SOURCE MATERIAL:
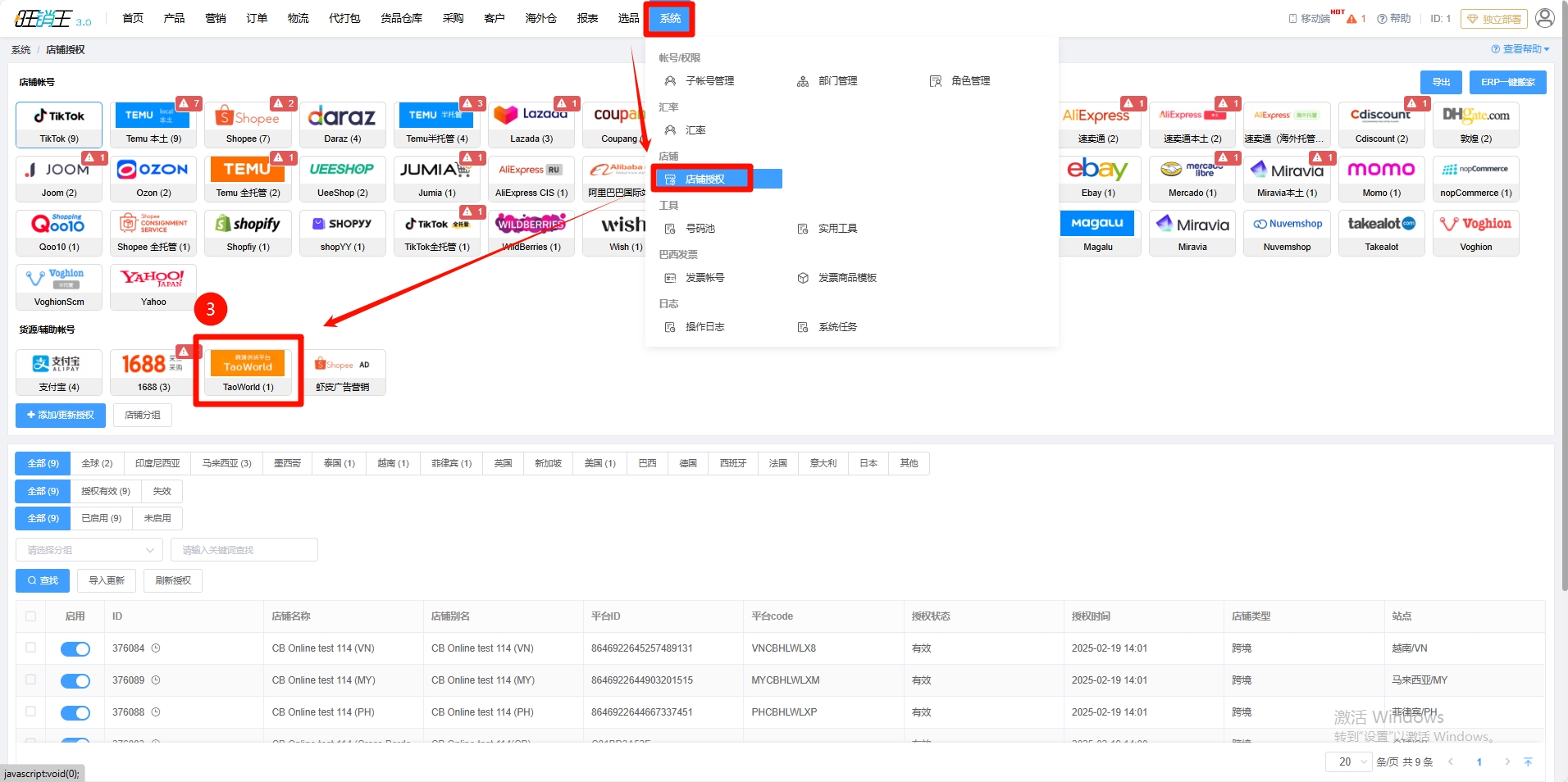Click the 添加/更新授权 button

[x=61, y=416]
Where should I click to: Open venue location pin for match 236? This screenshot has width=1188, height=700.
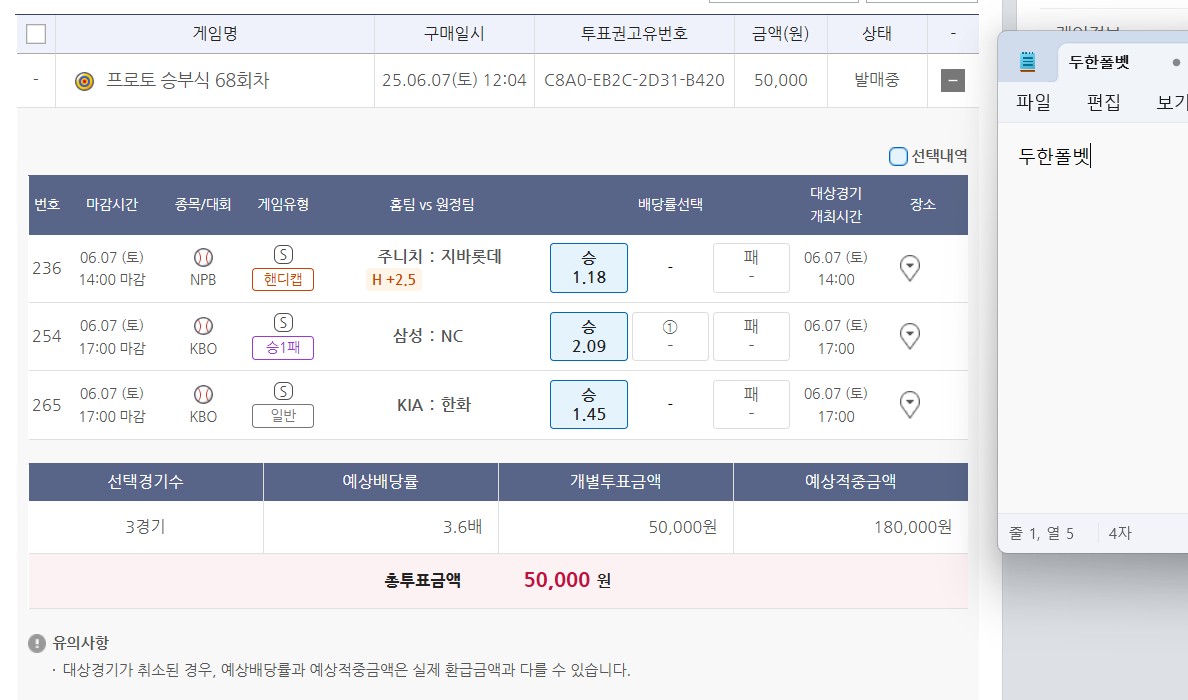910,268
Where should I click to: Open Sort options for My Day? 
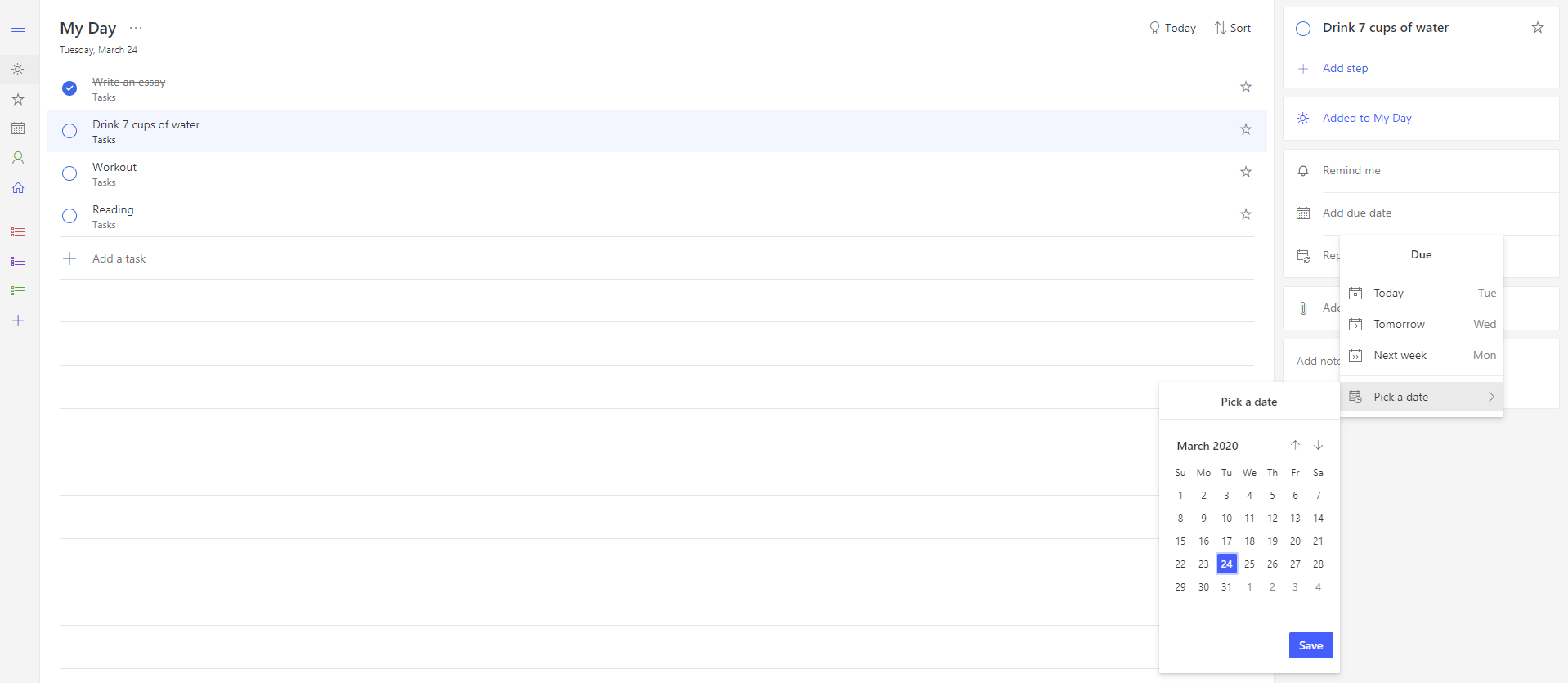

TO DO: Output exactly the lines from the one containing "Where should I click to: Open venue" through the last line of the records above, both included, and leave out the pictures.

YOUR SOLUTION:
Where should I click to: Open venue location pin for match 236? This screenshot has width=1188, height=700.
910,268
Where should I click to: Open Sort options for My Day? 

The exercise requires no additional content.